Support Questions

riccardo_iacomi · ‎09-27-2016

I've developed a NiFi flow prototype for data ingestion in HDFS. Now I would like to improve the overall performances but it seems I cannot really move forward.

The flow takes in input csv files (each row has 80 fields), split them at row level, applies some transformations to the fields (using 4 custom processors executed sequentially), buffers the new rows into csv files, outputs them into HDFS. I've developed the processors in such a way the content of the flow file is accessed only once when each individual record is read and its fields are moved to flowfile attributes. Tests have been performed on a amazon EC2 m4.4xlarge instance (16 cores CPU, 64 GB RAM).

This is what I tried so far:

Moved the flowfile repository and the content repository on different SSD drives
Moved the provenance repository in memory (NiFi could not keep up with the events rate)
Configuring the system according to the configurationbest practices
I've tried assigning multiple threads to each of the processors in order to reach different numbers of total threads
I've tried increasing the nifi.queue.swap.threshold and setting backpressure to never reach the swap limit
Tried different JVM memory settings from 8 up to 32 GB (in combination with the G1GC)
I've tried increasing the instance specifications, nothing changes

From the monitoring I've performed it looks like disks are not the bottleneck (they are basically idle a great part of the time, showing the computation is actually being performed in-memory) and the average CPU load is below 60%. The most I can get is 215k rows/minute, which is 3,5k rows/second. In terms of size, it's just 4,7 MB/s. I am aiming to something definitely greater than this. Just as a comparison, I created a flow that reads a file, splits it in rows, merges them together in blocks and outputs on disk. Here I get 12k rows/second, or 17 MB/s. Doesn't look surprisingly fast too and let me think that probably I am doing something wrong. Does anyone has suggestions about how to improve the performances? How much will I benefit from running NiFi on cluster instead of growing with the instance specs? Thank you all

riccardo_iacomi · ‎10-18-2016

Hi everybody!

I would like to share how my scenario has developed in case someone will have similar issues.

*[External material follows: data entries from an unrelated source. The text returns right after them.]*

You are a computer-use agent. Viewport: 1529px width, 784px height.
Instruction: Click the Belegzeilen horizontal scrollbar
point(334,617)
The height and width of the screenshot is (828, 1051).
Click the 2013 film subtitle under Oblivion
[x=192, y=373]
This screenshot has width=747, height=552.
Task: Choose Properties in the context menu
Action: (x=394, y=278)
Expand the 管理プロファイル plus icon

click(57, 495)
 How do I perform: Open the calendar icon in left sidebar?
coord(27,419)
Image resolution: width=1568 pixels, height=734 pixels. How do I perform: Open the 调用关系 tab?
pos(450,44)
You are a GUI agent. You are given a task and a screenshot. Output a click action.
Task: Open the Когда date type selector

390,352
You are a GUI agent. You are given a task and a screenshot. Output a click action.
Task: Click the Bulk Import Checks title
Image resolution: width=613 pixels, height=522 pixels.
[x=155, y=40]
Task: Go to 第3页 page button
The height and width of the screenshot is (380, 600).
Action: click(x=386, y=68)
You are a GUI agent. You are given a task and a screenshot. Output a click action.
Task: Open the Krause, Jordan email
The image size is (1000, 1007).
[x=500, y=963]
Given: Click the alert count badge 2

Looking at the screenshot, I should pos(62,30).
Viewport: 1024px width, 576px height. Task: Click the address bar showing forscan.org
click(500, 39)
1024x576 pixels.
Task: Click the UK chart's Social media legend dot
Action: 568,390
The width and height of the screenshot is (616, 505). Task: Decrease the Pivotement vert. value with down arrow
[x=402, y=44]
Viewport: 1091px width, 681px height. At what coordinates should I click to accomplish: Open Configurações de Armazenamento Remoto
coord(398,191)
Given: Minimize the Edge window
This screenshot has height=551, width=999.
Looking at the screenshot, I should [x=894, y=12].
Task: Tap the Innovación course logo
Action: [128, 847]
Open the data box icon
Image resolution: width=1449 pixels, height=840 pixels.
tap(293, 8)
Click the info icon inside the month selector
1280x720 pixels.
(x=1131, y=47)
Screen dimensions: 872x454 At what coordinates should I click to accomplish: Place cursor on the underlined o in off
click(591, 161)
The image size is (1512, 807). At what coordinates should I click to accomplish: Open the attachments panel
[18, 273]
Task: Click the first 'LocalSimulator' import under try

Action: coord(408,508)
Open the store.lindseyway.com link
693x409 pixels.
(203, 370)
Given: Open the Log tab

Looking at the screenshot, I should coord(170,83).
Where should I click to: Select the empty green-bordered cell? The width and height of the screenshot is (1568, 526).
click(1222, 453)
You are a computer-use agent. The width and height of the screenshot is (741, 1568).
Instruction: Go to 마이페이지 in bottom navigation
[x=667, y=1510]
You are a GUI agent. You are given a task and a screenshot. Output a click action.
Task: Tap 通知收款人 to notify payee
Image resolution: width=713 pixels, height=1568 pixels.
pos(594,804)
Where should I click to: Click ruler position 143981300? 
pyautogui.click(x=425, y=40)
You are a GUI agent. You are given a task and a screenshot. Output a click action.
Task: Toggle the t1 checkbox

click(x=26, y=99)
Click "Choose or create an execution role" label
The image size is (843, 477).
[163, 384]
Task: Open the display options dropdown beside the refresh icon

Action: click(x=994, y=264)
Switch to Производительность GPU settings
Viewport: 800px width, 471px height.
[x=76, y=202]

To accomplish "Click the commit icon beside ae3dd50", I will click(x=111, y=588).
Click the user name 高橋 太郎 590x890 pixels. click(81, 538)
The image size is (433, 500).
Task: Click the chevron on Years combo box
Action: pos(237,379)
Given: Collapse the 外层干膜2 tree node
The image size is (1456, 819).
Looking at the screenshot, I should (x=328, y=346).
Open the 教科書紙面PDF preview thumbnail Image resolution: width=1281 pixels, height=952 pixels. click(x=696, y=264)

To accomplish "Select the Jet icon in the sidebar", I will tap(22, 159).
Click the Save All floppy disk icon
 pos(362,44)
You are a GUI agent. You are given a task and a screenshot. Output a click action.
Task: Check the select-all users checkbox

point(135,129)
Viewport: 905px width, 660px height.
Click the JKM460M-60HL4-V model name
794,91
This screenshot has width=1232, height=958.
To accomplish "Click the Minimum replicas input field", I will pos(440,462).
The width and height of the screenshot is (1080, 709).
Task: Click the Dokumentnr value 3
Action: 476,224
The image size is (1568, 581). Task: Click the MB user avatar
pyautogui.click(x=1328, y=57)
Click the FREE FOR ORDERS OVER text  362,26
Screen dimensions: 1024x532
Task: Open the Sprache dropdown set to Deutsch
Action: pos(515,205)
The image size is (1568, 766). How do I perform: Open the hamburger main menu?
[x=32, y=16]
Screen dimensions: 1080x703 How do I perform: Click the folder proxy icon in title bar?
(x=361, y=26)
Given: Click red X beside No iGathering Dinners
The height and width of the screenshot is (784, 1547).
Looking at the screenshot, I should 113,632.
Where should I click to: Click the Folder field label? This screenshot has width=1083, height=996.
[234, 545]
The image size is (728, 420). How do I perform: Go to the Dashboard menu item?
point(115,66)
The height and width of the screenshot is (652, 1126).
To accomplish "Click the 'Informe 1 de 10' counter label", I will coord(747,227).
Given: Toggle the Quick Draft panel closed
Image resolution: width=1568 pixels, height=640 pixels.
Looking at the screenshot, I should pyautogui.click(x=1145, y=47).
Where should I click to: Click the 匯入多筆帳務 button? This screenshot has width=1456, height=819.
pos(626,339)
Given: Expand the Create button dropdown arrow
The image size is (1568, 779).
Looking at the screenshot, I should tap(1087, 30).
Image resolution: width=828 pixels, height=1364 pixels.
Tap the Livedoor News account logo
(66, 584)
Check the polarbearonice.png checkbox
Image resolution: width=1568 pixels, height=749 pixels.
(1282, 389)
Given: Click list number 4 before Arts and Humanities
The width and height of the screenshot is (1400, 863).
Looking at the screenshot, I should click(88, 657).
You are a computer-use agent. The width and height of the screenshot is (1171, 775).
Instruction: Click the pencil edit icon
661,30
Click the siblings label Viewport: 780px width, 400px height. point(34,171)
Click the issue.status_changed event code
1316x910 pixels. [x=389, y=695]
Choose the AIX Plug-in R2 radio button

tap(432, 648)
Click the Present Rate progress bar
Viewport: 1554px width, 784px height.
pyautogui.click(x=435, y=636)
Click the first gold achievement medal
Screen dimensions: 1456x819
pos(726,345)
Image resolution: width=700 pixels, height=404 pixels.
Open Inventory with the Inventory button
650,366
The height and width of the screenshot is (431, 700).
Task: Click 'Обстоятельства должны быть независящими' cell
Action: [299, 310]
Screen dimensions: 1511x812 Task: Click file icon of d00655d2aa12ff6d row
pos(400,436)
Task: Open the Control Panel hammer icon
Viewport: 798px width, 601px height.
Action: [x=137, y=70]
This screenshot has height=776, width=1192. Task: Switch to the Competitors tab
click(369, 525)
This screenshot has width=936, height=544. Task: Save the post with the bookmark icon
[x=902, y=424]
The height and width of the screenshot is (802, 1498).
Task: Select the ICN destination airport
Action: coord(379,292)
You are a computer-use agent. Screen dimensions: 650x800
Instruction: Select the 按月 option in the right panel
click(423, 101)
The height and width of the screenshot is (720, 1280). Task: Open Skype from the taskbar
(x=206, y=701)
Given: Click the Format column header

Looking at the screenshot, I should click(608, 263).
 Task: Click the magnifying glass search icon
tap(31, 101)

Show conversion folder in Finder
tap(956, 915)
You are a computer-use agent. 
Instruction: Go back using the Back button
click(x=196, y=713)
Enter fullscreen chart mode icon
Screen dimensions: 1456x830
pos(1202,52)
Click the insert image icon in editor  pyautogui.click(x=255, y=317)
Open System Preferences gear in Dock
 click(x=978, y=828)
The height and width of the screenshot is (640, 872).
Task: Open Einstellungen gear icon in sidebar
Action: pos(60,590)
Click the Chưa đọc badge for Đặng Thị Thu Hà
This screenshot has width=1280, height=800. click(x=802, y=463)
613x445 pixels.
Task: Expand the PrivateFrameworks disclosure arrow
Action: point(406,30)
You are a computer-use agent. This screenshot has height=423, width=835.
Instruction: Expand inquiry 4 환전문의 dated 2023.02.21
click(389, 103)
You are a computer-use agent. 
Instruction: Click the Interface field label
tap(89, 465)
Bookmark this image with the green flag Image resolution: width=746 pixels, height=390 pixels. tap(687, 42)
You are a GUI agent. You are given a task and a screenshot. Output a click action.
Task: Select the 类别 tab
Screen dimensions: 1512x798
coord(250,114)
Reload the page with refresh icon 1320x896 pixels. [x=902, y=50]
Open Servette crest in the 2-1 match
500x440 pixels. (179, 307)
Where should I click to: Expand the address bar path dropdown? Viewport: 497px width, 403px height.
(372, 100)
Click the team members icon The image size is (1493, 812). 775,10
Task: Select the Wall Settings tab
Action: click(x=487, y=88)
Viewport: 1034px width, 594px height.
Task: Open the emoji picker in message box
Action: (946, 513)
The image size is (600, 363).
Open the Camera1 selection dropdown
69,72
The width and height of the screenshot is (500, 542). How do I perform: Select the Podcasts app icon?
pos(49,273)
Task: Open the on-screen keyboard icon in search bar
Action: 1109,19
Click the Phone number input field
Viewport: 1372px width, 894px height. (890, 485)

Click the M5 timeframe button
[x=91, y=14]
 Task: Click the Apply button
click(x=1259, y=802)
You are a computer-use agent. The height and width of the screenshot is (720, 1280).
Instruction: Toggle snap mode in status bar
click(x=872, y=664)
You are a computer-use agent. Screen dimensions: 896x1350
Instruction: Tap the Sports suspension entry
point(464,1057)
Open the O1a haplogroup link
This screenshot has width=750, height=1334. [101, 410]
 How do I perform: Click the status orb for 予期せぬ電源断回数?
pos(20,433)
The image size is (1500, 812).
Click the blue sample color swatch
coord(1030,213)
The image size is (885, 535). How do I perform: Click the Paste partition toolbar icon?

As a brief recap, my task was to design a rather simple flow to process csv data, apply some transformations to some of its fields, output them to Hive. As everybody I had some performance requirements, but in general you want to create a flow as fast as possible.

My original design was to deal with the csv file at record-level. Files would have been split up to single lines, fields ingested in NiFi as flowfile attributes, processed by custom processors, then finally buffered together and sent to HDFS. The main reason why I initially designed it this way was to try to perform the computation entirely in memory, as flowfile attributes are stored in memory (given that flowfiles in the queues are below a configurable threshold). This seemed to me the fastest way. Some takeaways from the learning process of a relatively newbie NiFi user:

The basic work unit that you choose at design time has a huge impact in terms of latency/throughput. Seems like a obvious thing (was not clear to me it could have this impact on the performances), but if you want high throughput you should consider batching things together. On the other hand, small work unit get processed faster and give to you better latency. I thought that having single csv rows would have been a compromise between the two, but I was wrong. Really wrong. Batching rows together, and still processing them in memory, I got almost a 3x performance gain, but still was not enough given that the flow processed only 10MB/s.
Splitting and merging is very costly. As @mpayne wrote, things probably are going to improve, but if you are not forced to split the input, you will get a significant performance gain.
Flowfile attribute processing should be limited to few aspects, and not adopted as a way to ingest data into NiFi for further processing. After some performance gains with batching, I tried to increase the speed of the flow allocating multiple threads to processors. I was not able to achieve any improvement. This generated instead a really huge GC problem, which I reported in this question. After some time studying G1, and with some help from S.O. folks, I discovered that basically the issue could not be solved (or at least easily), since I had a huge live data set in memory that could not be collected by the garbage collector and that led to continuous full GCs. Thanks to @jwitt I started developing a "classic" flow which simply read flowfiles content instead of attributes, in which we batch rows together as work unit (maybe I overthougth the flow design a little bit at the beginning 😄 ).
With this new design I managed to get almost 55MB/s of throughput with a single machine. I don't think that this is bad, since csv records have 80 field each, and that the code has not been profiled. Adding more processing to the data I probably will see this value lower, but I think that I am in a sweet spot to eventually get a fast NiFi flow.

Thank you all for your support, hope the effort I put into learning NiFi will help someone else!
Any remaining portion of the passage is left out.